Given instruction a.
Output the part of the passage on storytelling below that runs from "Should she take" up to and including "and high drama.", copied word for word.

Text provided.
# # # # # # #

If, as post structuralists tell us, the signifier (sign-system used to convey meaning) is ruptured from the signified (the meaning itself), what role does the narrator or a story assume?

Should she take pleasure from disruption narrative order, or from constructing a narrative shape that, in turn, gives pleasure to the reader?

(June 25, 1999)

There was this storyteller, see, who was savvy enough to know that popular taste determined commercial success.

What the people wanted in a story, he realized, was a mixture of religion, royalty, sex, mystery and high drama.

So he wrote: "My God!" explained the princess. "I'm pregnant. I wonder who did it?"

(Nov. 30, 1999)


"... As for the structure of the entries -- fiction or nonfiction, full story or not -- Burton didn't box himself in. 'Sometimes I felt hanging. I didn't feel I needed a resolution every time.'

"He didn't feel pressured to make every entry a deep commentary. Some share his views on HIV in Africa or gun control; others fall into categories of 'Jokes' or 'Riddles.' He reads a lot and travels, but Burton said the main thing was paying attention to what was going on in the world around him. 'I just seemed natural. It's a part of the business of having our antenna buzzing.' ...

# # # # # # #

Stored rows.

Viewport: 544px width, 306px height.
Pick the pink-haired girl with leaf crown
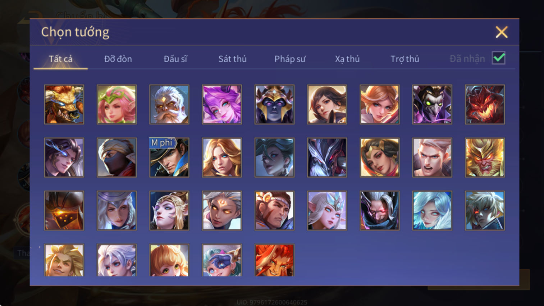(x=116, y=105)
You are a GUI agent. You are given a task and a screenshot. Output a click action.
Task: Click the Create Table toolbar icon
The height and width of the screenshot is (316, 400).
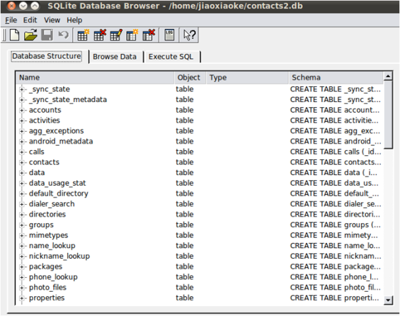pos(84,35)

# # # # # # #

Given instruction b.
Return every line of the entries placed above, after the passage on storytelling, unchanged and in order, and leave the pictures out.

Complete response a.
Should she take pleasure from disruption narrative order, or from constructing a narrative shape that, in turn, gives pleasure to the reader?

(June 25, 1999)

There was this storyteller, see, who was savvy enough to know that popular taste determined commercial success.

What the people wanted in a story, he realized, was a mixture of religion, royalty, sex, mystery and high drama.

Complete response b.
Viewport: 544px width, 306px height.
Pick the pink-haired girl with leaf crown
(x=116, y=105)
You are a GUI agent. You are given a task and a screenshot. Output a click action.
Task: Click the Create Table toolbar icon
The height and width of the screenshot is (316, 400).
pos(84,35)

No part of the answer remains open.